We set off yesterday morning at 6:07 AM, determined to make the most of our skinny weather window. Since anchorages and mooring fields are scarce on the bottom part of Florida, we had three options for our course. Between Marathon Key and Fort Myers, there are only two anchorages that are deep enough to accommodate our 5’2” draft: Little Shark River (near Cape Sable), and Marco Island. Joel stopped at both of these on his way down to the keys and wasn’t impressed with either: he said the first reminded him too much of Jurassic Park, only with no cell coverage, and the second has a tricky inlet that he wasn’t eager to attempt again.
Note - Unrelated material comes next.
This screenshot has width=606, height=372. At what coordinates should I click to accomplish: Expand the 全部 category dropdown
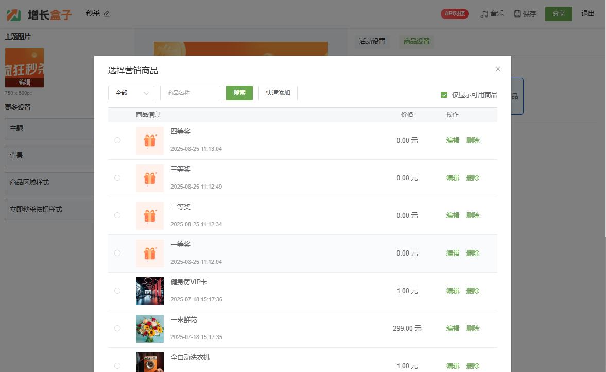[x=131, y=93]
For my part, I was wary of stopping in Little Shark River not for the prospect of sharks, but for the fact that it is in the Everglades, making it home to my least favorite critter in the animal kingdom: alligators. Thanks to a childhood vacation to my grandpa’s house on the Peace River about 20 years ago, I’ve never held the affinity for the silent and deadly members of the crocodilian species that my herpetologist brother-in-law loves.
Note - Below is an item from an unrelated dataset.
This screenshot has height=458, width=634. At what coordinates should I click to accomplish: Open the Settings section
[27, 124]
So, we decided to bypass both stops and attempt the longest sail either of us have ever completed. We sailed over 135 nautical miles in 30 hours. Thankfully, we had lots of good juju from those who wished us good weather, and most of the trip was serene. Rufus 2.0 (our autopilot) did an excellent job; the yanmar engine chugged away (there wasn’t much wind until the late afternoon). We still had to watch out for crab pots, but thankfully we got to see some other interesting things as well. Check it out!
And here are some wildlife and miscellaneous shots from later in the day.
For 14 hours, the only things on the horizon in any direction were water and clouds. We couldn’t see any signs of civilization until about 6 PM last night, and even then we didn’t get cell phone reception until around 8PM.
Additionally, We didn’t see any other sailing/motor vessels until around 8PM.
The average depth of the water we covered yesterday was 25-30 feet deep.
Our furthest point offshore was about 30 miles offshore.
Throughout the day, we also saw a number of skinny, silvery fish flick themselves across the water like stones. I think they were some kind of needle fish, but Joel and I decided to call them Jesus Fish instead.
I saw another large sea turtle, but once again failed to capture it by camera. It’s so odd because we think of turtles as these big, slow, ponderous animals, but every time I see one, it just sinks like a submarine and it’s gone.